Beshoar, Michael M. D. (1858 - 1907)
Born in Pennsylvania, Michael Beshoar was living in Arkansas when the Civil War broke out. With his friends and neighbors, he joined the Confederate Army in 1861. He was chief surgeon of the Arkansas Infantry. In 1863, Union forces captured Beshoar. After signing the Oath of Amnesty, Beshoar joined the Union Army as an Acting Assistant Surgeon. He was assigned to the hospital at Benton Barracks, St. Louis, Missouri. Later, he transferred to the hospital at Fort Kearny, Nebraska. For the remainder of the war, he cared for the wounded on both sides of the conflict.
Following the war, Beshoar made his way west, eventually arriving in the young town of Trinidad in 1867 where he remained until his death in 1907.
Operating the first one-horse buggy in town, he traveled throughout the mostly unsettled territory, helping the sick, delivering babies, performing operations, and was one of the first to help the Indians and Hispanics with vaccinations against smallpox.

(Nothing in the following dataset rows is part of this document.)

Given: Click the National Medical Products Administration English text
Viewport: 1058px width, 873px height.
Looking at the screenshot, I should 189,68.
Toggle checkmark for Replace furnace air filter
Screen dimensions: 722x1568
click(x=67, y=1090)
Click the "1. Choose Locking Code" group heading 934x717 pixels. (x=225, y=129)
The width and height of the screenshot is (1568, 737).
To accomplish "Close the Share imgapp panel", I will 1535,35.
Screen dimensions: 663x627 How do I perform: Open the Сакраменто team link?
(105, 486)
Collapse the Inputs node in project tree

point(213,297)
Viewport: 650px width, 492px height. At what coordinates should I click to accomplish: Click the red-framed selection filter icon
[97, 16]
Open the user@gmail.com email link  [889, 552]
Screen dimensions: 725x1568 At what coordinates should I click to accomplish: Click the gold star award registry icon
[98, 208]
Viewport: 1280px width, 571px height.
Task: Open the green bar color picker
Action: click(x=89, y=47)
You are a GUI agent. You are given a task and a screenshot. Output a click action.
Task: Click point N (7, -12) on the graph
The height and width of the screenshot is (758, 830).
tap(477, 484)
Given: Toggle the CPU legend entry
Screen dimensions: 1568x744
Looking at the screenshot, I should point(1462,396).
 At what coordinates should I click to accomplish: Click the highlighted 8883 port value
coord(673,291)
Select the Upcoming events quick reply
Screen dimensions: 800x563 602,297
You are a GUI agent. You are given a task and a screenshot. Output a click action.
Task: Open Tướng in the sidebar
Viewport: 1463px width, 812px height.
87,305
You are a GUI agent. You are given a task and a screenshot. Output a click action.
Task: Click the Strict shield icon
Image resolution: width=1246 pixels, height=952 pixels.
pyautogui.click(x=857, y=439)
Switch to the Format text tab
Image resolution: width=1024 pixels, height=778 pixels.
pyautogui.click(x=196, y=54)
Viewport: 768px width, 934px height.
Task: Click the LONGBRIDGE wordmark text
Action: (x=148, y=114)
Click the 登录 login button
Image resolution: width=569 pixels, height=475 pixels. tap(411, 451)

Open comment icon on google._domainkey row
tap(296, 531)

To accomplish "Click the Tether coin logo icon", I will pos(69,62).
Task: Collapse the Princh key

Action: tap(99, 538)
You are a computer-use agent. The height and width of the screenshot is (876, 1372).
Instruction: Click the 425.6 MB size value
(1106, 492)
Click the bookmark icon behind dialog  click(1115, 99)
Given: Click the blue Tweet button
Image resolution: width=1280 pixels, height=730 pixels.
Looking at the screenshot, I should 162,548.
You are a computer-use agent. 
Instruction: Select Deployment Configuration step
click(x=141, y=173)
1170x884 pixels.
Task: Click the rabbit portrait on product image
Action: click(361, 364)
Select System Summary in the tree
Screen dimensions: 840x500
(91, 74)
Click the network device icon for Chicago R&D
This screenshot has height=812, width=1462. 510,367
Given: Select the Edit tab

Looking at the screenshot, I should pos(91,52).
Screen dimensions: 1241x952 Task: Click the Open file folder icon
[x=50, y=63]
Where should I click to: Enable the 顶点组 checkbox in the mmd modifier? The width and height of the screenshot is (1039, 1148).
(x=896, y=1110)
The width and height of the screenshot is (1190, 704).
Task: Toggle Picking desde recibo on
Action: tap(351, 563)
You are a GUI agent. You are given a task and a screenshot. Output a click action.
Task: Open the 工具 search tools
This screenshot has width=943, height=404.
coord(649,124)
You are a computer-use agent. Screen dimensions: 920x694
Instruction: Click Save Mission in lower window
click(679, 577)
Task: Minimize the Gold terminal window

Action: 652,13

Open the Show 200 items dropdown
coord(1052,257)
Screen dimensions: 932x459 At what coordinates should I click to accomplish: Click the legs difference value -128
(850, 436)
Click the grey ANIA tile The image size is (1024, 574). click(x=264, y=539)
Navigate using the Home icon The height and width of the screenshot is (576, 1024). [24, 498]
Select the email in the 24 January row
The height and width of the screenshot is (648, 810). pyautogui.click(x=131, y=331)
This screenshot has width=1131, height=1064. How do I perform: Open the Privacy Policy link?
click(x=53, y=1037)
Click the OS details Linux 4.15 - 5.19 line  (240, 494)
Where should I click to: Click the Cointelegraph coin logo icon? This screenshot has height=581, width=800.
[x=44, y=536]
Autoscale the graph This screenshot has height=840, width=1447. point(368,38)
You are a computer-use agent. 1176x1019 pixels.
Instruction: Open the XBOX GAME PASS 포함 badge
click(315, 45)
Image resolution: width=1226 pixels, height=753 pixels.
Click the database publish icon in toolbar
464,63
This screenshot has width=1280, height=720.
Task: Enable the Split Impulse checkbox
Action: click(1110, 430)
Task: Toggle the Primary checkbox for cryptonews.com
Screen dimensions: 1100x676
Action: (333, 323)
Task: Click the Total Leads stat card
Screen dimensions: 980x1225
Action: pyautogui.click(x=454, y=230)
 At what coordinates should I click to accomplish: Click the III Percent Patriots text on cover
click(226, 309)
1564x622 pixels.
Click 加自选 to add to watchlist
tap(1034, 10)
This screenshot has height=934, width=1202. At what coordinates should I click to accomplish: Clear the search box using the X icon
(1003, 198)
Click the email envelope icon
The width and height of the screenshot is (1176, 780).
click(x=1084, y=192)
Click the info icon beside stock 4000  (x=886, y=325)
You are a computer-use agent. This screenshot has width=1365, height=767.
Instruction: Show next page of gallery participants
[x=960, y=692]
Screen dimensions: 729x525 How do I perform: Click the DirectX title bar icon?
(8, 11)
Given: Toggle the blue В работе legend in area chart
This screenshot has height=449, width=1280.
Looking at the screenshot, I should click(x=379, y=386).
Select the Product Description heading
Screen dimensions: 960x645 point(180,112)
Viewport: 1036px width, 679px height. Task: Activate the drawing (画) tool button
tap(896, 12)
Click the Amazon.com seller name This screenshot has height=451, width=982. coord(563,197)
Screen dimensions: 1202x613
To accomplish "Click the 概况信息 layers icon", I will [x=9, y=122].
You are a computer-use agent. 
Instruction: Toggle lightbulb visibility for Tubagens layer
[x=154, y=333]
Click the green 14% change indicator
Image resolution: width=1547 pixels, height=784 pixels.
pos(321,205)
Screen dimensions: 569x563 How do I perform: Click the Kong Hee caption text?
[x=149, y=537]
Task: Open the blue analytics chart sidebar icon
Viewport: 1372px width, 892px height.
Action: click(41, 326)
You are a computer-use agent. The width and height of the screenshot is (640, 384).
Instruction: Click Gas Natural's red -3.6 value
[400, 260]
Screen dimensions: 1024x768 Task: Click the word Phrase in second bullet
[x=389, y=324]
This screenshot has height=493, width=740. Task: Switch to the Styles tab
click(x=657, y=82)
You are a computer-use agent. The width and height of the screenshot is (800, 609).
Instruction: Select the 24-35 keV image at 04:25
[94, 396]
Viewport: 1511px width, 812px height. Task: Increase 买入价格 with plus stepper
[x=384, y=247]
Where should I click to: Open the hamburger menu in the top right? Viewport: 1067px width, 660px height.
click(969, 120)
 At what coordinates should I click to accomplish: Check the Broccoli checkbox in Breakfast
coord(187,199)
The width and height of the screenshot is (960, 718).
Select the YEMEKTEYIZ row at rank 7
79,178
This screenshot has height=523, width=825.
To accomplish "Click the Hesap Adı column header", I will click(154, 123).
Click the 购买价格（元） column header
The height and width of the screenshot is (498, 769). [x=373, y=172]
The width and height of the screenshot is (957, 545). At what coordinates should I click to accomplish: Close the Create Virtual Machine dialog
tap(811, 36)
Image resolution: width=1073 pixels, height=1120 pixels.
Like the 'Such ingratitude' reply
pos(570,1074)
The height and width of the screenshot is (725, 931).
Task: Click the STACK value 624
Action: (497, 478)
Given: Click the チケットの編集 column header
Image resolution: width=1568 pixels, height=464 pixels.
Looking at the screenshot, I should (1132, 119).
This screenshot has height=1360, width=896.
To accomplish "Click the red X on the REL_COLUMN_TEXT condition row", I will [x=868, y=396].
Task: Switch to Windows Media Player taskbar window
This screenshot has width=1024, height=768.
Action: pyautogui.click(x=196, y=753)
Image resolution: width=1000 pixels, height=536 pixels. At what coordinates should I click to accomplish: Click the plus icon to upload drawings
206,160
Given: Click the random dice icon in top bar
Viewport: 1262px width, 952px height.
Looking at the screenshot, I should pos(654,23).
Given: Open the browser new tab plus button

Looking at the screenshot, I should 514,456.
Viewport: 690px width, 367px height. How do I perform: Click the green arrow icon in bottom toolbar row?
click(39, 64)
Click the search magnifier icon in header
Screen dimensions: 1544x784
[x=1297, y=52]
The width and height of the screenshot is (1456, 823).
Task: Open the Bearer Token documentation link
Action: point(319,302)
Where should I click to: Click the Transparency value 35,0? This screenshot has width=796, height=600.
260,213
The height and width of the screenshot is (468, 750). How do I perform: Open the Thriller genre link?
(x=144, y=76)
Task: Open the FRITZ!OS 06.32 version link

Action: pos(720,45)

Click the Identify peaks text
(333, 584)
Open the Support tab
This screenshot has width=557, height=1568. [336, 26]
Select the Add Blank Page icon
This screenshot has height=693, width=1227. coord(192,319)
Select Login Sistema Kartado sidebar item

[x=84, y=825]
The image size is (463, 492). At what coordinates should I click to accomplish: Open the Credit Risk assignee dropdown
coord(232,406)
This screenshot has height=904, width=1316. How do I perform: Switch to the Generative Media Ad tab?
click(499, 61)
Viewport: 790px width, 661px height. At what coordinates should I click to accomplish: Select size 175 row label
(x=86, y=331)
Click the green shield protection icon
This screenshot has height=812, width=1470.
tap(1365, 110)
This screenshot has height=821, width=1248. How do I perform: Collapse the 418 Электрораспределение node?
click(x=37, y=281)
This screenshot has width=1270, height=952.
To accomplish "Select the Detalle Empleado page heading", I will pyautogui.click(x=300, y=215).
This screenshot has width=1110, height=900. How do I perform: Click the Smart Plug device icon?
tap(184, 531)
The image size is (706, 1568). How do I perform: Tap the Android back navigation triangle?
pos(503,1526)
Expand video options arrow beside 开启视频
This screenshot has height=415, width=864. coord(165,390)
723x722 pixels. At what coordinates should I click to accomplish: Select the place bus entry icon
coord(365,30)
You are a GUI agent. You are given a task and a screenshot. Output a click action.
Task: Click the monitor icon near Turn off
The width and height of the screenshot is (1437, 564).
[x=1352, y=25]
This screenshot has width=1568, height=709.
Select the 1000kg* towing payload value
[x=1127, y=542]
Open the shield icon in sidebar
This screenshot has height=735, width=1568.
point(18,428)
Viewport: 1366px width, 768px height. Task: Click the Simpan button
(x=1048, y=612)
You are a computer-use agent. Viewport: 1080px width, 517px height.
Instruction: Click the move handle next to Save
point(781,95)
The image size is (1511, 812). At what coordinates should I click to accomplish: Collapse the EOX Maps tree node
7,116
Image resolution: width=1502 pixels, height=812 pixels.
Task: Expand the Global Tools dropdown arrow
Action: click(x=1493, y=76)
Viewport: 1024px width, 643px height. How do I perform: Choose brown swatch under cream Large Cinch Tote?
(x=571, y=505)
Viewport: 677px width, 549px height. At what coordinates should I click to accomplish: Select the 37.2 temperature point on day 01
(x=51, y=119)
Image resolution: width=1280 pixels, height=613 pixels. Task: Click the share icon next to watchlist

He opened the first drug store between Denver and Santa Fe, founded the first city newspaper, The Advertiser, as well as the Pueblo Chieftain. He was the first president of the Rocky Mountain Medical Association, organized in 1874.
He was a member of the Masonic Lodge, a founder of the Trinidad Chamber of Commerce and held such public offices as county coroner, clerk, judge, school superintendent, and was a state legislator.
He is buried in the family mausoleum high on the hill, over looking the Masonic cemetery in Trinidad.
Available for research in the Western History/Genealogy Department of the Denver Public Library, the Beshoar Family Papers (WH1083) include 1864-1866 medical records from Benton Barracks and Fort Kearny as well as correspondence related to every aspect of western life in the nineteenth century.